Struct rusqlite::ParamsFromIter
source · pub struct ParamsFromIter<I>(/* private fields */);
Expand description
Adapter type which allows any iterator over ToSql
values to implement
Params
.
This struct is created by the params_from_iter
function.
This can be useful if you have something like an &[String]
(of unknown
length), and you want to use them with an API that wants something
implementing Params
. This way, you can avoid having to allocate storage
for something like a &[&dyn ToSql]
.
This essentially is only ever actually needed when dynamically generating SQL — static SQL (by definition) has the number of parameters known statically. As dynamically generating SQL is itself pretty advanced, this API is itself for advanced use cases (See “Realistic use case” in the examples).
Example
Basic usage
use rusqlite::{params_from_iter, Connection, Result};
use std::collections::BTreeSet;
fn query(conn: &Connection, ids: &BTreeSet<String>) -> Result<()> {
assert_eq!(ids.len(), 3, "Unrealistic sample code");
let mut stmt = conn.prepare("SELECT * FROM users WHERE id IN (?1, ?2, ?3)")?;
let _rows = stmt.query(params_from_iter(ids.iter()))?;
// use _rows...
Ok(())
}
Realistic use case
Here’s how you’d use ParamsFromIter
to call Statement::exists
with a
dynamic number of parameters.
use rusqlite::{Connection, Result};
pub fn any_active_users(conn: &Connection, usernames: &[String]) -> Result<bool> {
if usernames.is_empty() {
return Ok(false);
}
// Note: `repeat_vars` never returns anything attacker-controlled, so
// it's fine to use it in a dynamically-built SQL string.

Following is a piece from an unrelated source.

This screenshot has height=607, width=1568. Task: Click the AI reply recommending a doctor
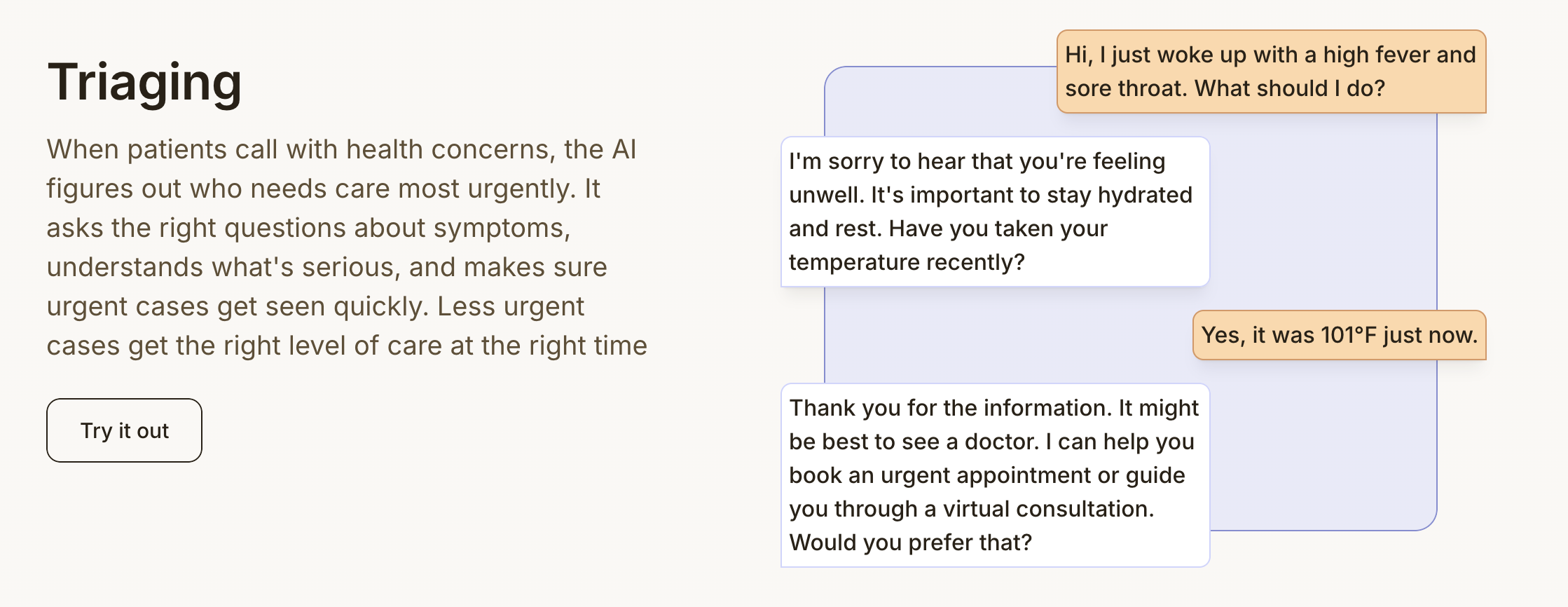point(994,475)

let vars = repeat_vars(usernames.len());
let sql = format!(
// In practice this would probably be better as an `EXISTS` query.
"SELECT 1 FROM user WHERE is_active AND name IN ({}) LIMIT 1",
vars,
);
let mut stmt = conn.prepare(&sql)?;
stmt.exists(rusqlite::params_from_iter(usernames))
}
// Helper function to return a comma-separated sequence of `?`.

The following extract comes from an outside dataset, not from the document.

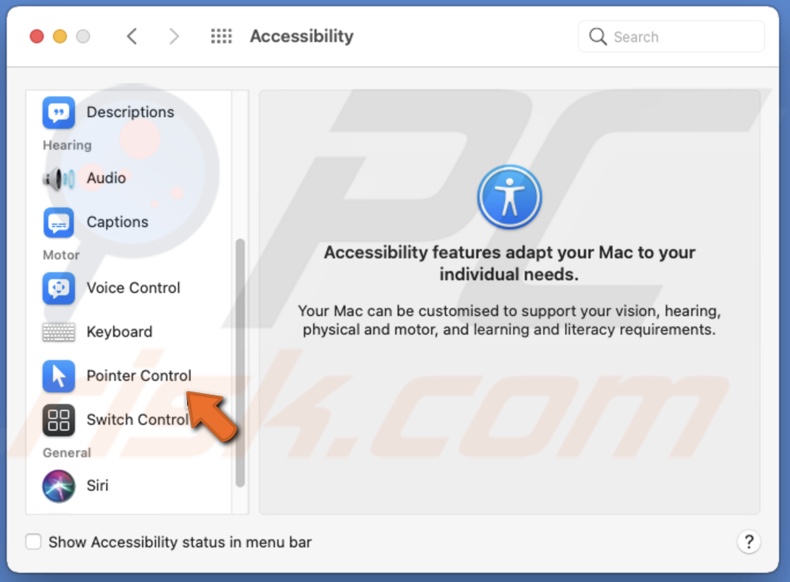Select the Pointer Control label
This screenshot has height=582, width=790.
pyautogui.click(x=139, y=376)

// - `repeat_vars(0) => panic!(...)`
// - `repeat_vars(1) => "?"`
// - `repeat_vars(2) => "?,?"`
// - `repeat_vars(3) => "?,?,?"`
// - ...
fn repeat_vars(count: usize) -> String {
assert_ne!(count, 0);
let mut s = "?,".repeat(count);
// Remove trailing comma
s.pop();
s
}
That is fairly complex, and even so would need even more work to be fully production-ready:
-
production code should ensure
usernames
isn’t so large that it will surpassconn.limit(Limit::SQLITE_LIMIT_VARIABLE_NUMBER)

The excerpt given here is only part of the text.